▶ DATA PROVIDED
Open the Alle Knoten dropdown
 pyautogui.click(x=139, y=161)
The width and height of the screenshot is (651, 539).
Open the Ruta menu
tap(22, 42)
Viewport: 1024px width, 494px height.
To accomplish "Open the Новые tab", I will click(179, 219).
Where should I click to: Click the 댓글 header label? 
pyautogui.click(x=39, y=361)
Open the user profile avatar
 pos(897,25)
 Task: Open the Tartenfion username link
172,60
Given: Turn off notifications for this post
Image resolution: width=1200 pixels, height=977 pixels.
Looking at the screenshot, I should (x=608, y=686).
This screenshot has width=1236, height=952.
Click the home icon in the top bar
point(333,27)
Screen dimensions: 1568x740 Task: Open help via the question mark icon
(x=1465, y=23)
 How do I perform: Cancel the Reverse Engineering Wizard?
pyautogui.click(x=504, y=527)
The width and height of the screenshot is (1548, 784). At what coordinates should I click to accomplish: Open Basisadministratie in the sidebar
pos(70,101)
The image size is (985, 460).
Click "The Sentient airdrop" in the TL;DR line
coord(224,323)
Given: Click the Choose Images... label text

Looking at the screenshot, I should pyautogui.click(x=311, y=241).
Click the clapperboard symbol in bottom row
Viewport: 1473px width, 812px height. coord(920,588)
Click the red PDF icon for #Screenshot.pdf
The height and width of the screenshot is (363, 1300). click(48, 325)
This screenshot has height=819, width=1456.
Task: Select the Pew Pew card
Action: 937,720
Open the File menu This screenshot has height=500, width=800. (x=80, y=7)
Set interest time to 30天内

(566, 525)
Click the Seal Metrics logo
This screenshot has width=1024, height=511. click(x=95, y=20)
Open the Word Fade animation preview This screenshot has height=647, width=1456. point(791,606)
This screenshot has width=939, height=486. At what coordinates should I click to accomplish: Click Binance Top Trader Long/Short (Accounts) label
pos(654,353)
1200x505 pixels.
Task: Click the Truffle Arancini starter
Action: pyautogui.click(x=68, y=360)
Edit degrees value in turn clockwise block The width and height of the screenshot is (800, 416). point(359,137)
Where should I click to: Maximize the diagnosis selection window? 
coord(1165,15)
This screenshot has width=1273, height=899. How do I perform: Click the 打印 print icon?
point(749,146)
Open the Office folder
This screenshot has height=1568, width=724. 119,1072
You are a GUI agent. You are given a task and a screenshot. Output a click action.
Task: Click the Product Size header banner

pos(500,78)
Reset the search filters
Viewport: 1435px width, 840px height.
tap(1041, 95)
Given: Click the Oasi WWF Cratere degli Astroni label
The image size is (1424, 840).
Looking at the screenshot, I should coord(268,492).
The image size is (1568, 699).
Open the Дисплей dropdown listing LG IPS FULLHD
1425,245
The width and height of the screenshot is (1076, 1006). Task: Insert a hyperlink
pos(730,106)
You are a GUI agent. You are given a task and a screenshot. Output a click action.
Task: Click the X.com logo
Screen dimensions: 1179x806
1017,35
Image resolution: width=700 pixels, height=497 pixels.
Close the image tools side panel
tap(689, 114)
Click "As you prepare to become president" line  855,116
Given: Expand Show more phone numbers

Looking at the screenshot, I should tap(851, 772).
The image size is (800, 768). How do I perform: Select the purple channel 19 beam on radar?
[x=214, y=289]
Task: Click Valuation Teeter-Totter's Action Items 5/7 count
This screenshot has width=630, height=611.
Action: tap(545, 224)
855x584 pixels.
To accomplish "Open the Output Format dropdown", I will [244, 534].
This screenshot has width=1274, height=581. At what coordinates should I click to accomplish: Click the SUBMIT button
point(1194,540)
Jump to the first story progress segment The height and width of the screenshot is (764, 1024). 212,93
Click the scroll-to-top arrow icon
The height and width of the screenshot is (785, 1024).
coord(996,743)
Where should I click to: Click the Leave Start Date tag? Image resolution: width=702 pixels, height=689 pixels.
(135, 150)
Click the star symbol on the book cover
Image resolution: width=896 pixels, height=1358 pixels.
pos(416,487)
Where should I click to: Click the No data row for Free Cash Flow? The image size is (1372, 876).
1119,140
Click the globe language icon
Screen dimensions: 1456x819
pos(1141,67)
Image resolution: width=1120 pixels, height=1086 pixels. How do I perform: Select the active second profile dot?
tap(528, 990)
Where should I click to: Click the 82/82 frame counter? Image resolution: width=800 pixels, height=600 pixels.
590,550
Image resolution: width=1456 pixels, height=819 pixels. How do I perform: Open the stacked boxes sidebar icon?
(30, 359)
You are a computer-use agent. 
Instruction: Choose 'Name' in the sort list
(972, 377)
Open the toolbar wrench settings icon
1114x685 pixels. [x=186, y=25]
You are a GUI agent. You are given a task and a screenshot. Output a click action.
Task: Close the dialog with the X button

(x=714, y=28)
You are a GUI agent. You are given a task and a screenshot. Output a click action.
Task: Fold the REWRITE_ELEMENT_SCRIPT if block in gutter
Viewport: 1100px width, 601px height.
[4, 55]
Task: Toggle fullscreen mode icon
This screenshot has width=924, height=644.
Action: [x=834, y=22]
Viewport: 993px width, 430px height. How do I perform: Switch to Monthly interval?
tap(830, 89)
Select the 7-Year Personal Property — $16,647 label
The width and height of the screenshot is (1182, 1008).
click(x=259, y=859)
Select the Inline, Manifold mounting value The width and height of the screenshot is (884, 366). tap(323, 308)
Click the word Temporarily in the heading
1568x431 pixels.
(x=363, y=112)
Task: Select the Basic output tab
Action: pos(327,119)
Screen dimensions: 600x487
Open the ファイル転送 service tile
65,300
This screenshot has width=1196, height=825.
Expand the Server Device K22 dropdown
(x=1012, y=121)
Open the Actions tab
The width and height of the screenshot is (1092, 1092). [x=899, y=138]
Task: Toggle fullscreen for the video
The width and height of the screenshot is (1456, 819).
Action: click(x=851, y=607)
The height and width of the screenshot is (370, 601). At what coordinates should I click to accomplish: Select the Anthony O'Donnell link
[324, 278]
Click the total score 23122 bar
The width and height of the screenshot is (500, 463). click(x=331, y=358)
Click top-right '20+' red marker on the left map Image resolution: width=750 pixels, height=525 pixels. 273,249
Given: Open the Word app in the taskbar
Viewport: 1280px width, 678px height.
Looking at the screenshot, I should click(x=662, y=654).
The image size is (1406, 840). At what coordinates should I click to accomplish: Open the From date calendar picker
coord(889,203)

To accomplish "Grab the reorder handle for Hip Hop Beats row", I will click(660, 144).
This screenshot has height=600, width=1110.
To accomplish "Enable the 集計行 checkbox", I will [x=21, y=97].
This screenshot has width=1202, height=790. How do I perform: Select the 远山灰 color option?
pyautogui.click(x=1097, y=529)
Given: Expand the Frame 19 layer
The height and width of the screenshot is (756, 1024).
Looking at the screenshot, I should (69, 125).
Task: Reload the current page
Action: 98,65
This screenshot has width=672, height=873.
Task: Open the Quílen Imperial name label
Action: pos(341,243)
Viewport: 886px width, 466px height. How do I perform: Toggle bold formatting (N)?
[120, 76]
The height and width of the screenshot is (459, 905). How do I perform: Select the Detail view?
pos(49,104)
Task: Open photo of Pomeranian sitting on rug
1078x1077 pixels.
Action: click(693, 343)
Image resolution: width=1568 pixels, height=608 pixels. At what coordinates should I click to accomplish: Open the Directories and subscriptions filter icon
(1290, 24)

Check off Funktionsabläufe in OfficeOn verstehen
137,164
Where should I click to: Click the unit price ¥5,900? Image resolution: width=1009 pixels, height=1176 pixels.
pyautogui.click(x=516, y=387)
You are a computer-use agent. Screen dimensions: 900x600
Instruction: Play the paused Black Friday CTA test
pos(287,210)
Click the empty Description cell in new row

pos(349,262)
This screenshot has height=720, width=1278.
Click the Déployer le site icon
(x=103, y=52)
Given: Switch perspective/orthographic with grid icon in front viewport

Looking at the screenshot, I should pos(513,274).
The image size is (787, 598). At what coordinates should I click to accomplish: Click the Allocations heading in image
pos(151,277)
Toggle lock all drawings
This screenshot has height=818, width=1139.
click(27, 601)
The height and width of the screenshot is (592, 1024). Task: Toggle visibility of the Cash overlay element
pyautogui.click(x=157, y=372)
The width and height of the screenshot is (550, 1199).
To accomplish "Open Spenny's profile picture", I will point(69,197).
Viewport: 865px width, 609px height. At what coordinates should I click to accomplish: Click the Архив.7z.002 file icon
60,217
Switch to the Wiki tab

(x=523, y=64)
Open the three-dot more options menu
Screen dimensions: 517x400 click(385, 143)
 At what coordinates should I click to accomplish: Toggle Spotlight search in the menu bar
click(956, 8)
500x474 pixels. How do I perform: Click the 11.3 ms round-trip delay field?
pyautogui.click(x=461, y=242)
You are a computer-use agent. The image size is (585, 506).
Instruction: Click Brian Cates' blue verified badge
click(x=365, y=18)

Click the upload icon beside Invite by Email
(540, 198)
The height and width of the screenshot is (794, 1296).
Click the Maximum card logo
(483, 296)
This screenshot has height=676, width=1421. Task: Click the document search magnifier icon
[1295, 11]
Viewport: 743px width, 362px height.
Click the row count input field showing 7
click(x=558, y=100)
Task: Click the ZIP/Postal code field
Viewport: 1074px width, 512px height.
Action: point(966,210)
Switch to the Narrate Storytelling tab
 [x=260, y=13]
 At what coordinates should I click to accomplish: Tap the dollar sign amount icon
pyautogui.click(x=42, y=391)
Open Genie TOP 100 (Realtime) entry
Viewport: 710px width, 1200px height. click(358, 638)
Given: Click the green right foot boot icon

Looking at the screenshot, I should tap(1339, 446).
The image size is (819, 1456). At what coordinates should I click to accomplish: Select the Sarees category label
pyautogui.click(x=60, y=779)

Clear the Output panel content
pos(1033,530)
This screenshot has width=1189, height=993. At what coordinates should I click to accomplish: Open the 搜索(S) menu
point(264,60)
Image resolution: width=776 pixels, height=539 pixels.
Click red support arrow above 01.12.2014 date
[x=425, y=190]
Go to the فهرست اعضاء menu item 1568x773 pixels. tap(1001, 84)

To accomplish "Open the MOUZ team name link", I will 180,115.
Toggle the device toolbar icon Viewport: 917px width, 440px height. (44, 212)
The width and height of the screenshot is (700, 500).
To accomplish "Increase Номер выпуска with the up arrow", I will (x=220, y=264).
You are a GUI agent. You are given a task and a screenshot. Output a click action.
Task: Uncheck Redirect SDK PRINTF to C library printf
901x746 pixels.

▶ TO DO
Output, as a Markdown table with the columns Row and Line, each line of the data above from the line with "Click the upload icon beside Invite by Email" through the last line of the data, numbering the rows and leaving out blank lines.

▶ WRITTEN ANSWER
| Row | Line |
|---|---|
| 1 | Click the upload icon beside Invite by Email |
| 2 | (540, 198) |
| 3 | The height and width of the screenshot is (794, 1296). |
| 4 | Click the Maximum card logo |
| 5 | (483, 296) |
| 6 | This screenshot has height=676, width=1421. Task: Click the document search magnifier icon |
| 7 | [1295, 11] |
| 8 | Viewport: 743px width, 362px height. |
| 9 | Click the row count input field showing 7 |
| 10 | click(x=558, y=100) |
| 11 | Task: Click the ZIP/Postal code field |
| 12 | Viewport: 1074px width, 512px height. |
| 13 | Action: point(966,210) |
| 14 | Switch to the Narrate Storytelling tab |
| 15 |  [x=260, y=13] |
| 16 |  At what coordinates should I click to accomplish: Tap the dollar sign amount icon |
| 17 | pyautogui.click(x=42, y=391) |
| 18 | Open Genie TOP 100 (Realtime) entry |
| 19 | Viewport: 710px width, 1200px height. click(358, 638) |
| 20 | Given: Click the green right foot boot icon |
| 21 | Looking at the screenshot, I should tap(1339, 446). |
| 22 | The image size is (819, 1456). At what coordinates should I click to accomplish: Select the Sarees category label |
| 23 | pyautogui.click(x=60, y=779) |
| 24 | Clear the Output panel content |
| 25 | pos(1033,530) |
| 26 | This screenshot has width=1189, height=993. At what coordinates should I click to accomplish: Open the 搜索(S) menu |
| 27 | point(264,60) |
| 28 | Image resolution: width=776 pixels, height=539 pixels. |
| 29 | Click red support arrow above 01.12.2014 date |
| 30 | [x=425, y=190] |
| 31 | Go to the فهرست اعضاء menu item 1568x773 pixels. tap(1001, 84) |
| 32 | To accomplish "Open the MOUZ team name link", I will 180,115. |
| 33 | Toggle the device toolbar icon Viewport: 917px width, 440px height. (44, 212) |
| 34 | The width and height of the screenshot is (700, 500). |
| 35 | To accomplish "Increase Номер выпуска with the up arrow", I will (x=220, y=264). |
| 36 | You are a GUI agent. You are given a task and a screenshot. Output a click action. |
| 37 | Task: Uncheck Redirect SDK PRINTF to C library printf |
| 38 | 901x746 pixels. |